_Source passage_:
◇ ◇ ◇ ◇

Bug type
Behavior bug (incorrect output/state without crash)
Beta release blocker
No
Summary
Any call to saveAuthProfileStore (in src/agents/auth-profiles/store.ts) clobbers the runtime auth-profile snapshot with an external-CLI-filtered view, silently dropping the anthropic:claude-cli OAuth credential from in-process state while leaving the on-disk file intact — every subsequent embedded-agent run then fails with FailoverError: No credentials found for profile "anthropic:claude-cli" until the openclaw models ... CLI bootstrap re-runs.
Steps to reproduce
- Start OpenClaw with an
anthropic:claude-cli OAuth profile active and the embedded agent responding normally.
- Trigger any call to
saveAuthProfileStore — confirmed triggers include:
- A channel-secrets reload after mutating
openclaw.json (e.g., SecretRef migration of channels.discord.token)

◇ ◇ ◇ ◇

_Action item_: Print the part of the bug report starting with "Beta release blocker" and going on through "migration of channels.discord.token)", word for word.

(Stored records)
◇ ◇ ◇ ◇

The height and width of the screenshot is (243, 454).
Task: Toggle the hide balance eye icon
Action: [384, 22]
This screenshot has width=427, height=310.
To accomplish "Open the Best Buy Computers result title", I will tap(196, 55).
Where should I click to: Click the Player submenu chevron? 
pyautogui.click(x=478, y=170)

◇ ◇ ◇ ◇

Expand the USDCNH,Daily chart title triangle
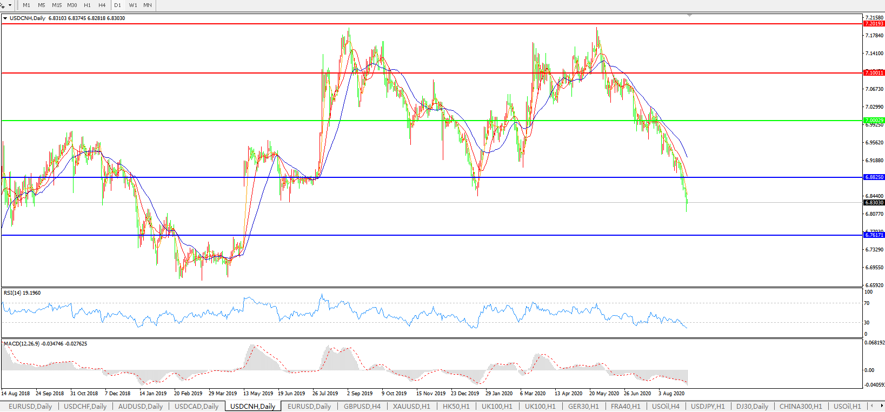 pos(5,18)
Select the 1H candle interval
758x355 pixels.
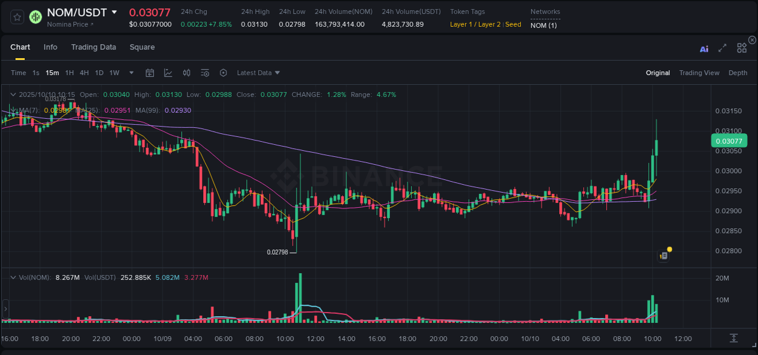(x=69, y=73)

◇ ◇ ◇ ◇

_Task answer_:
Beta release blocker
No
Summary
Any call to saveAuthProfileStore (in src/agents/auth-profiles/store.ts) clobbers the runtime auth-profile snapshot with an external-CLI-filtered view, silently dropping the anthropic:claude-cli OAuth credential from in-process state while leaving the on-disk file intact — every subsequent embedded-agent run then fails with FailoverError: No credentials found for profile "anthropic:claude-cli" until the openclaw models ... CLI bootstrap re-runs.
Steps to reproduce
- Start OpenClaw with an
anthropic:claude-cli OAuth profile active and the embedded agent responding normally.
- Trigger any call to
saveAuthProfileStore — confirmed triggers include:
- A channel-secrets reload after mutating
openclaw.json (e.g., SecretRef migration of channels.discord.token)